313 S.E.2d 456, 173 W. Va. 179, 1984 W. Va. LEXIS 378
CourtWest Virginia Supreme Court
DecidedMarch 2, 1984
Docket16045
StatusPublished
Cited by4 cases

This text of 313 S.E.2d 456 (State Ex Rel. Norton v. Stone) is published on Counsel Stack Legal Research, covering West Virginia Supreme Court primary law. Counsel Stack provides free access to over 12 million legal documents including statutes, case law, regulations, and constitutions.

Bluebook
State Ex Rel. Norton v. Stone, 313 S.E.2d 456, 173 W. Va. 179, 1984 W. Va. LEXIS 378 (W. Va. 1984).

Opinion

NEELY, Justice:

The petitioner in this original proceeding in mandamus, Gareth W. Norton, asks this Court to order the Board of Regents to award him tenure as a college professor. Professor Norton was hired by West Liberty State College in the Fall of 1977 as Chairman of the Department of Sociology and Public Service; his rank was assistant professor and he was expected to teach social work and criminal justice. In September, 1981 he was promoted to associate professor and he has continued to serve as chairman and continued to teach. Throughout his employment at the college he received good evaluations both as a teaching faculty member and as an administrator.

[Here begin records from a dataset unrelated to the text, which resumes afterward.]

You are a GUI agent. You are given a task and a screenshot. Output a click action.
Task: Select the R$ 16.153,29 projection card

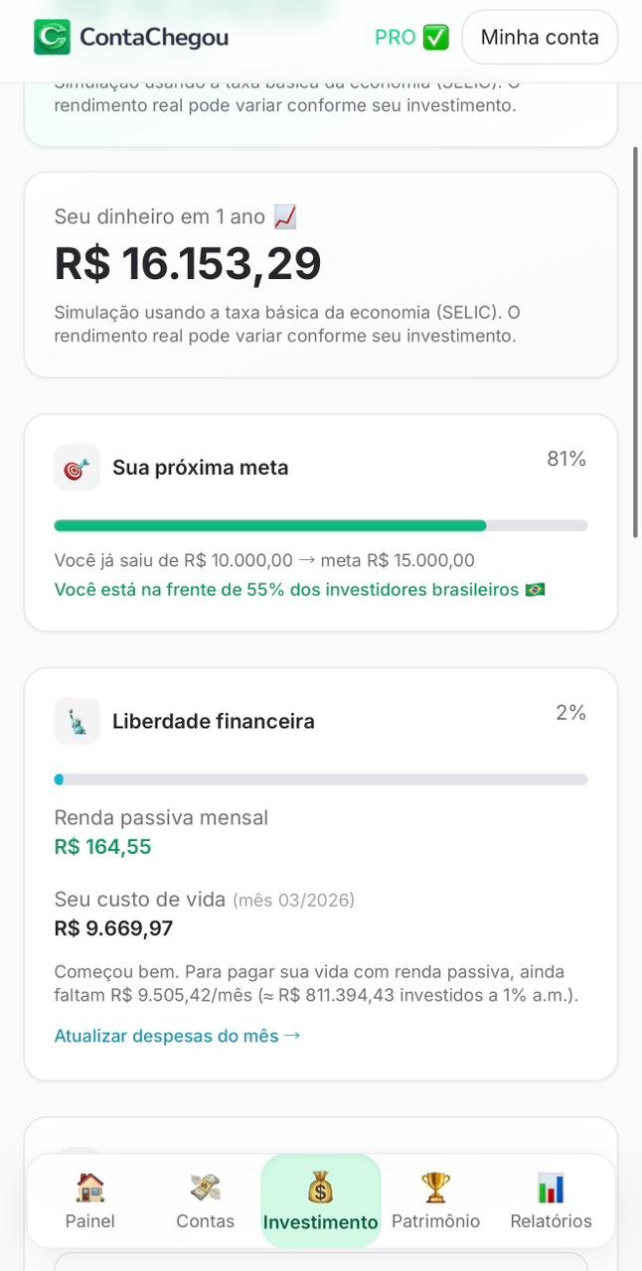pyautogui.click(x=320, y=273)
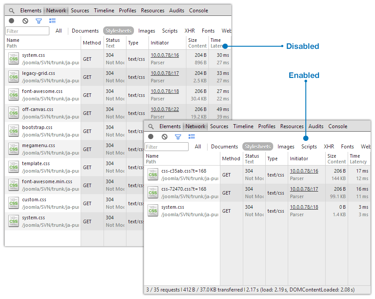Sort by the Method column header in the front window
375x299 pixels.
(231, 159)
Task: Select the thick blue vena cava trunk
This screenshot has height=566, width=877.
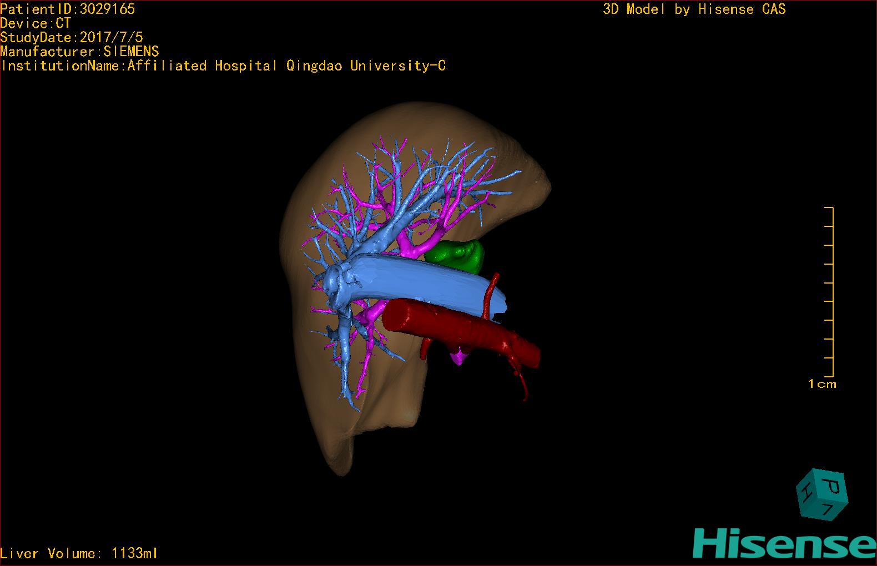Action: [x=422, y=284]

During Professor Norton’s fifth year at the college he applied for tenure. The process by which a member of the faculty of a state institution of higher education is evaluated for tenure is governed by Paragraph 7(c) of the Board of Regents Revised Policy Bulletin No. 36 [8 May 1979]. The West Liberty Faculty Handbook interprets this provision as follows:

c. Tenure shall not be granted automatically, or for years of service, but shall result from action by the president of the institution following consultation with appropriate academic units.
[West Liberty State College’s interpretation of action by the president of the institution following consultation with the academic units concerned Applies to the tenure-decision year for a professor.
A committee comprised of the full-time tenured faculty of a department, other than the chairperson and director, shall meet to consider tenure recommendations for faculty in their tenure-decision year. The committee has the responsibility to send a letter to the president by the end of the first semester either recommending or not recommending tenure for a specific professor. Copies of the letter are to be sent to the professor, chairperson, director, and academic dean.

Because there was only one full-time tenured faculty member within the Department of Sociology and Public Service, the academic dean suggested to Professor Norton that rather than follow the procedures set forth in the Faculty Handbook, a committee of faculty members outside the De *181 partment of Sociology and Public Service be appointed to evaluate Professor Norton’s tenure application. Professor Norton objected to this procedure and the one full-time faculty member in the department over which the petitioner presided was subsequently appointed as the tenure evaluation committee.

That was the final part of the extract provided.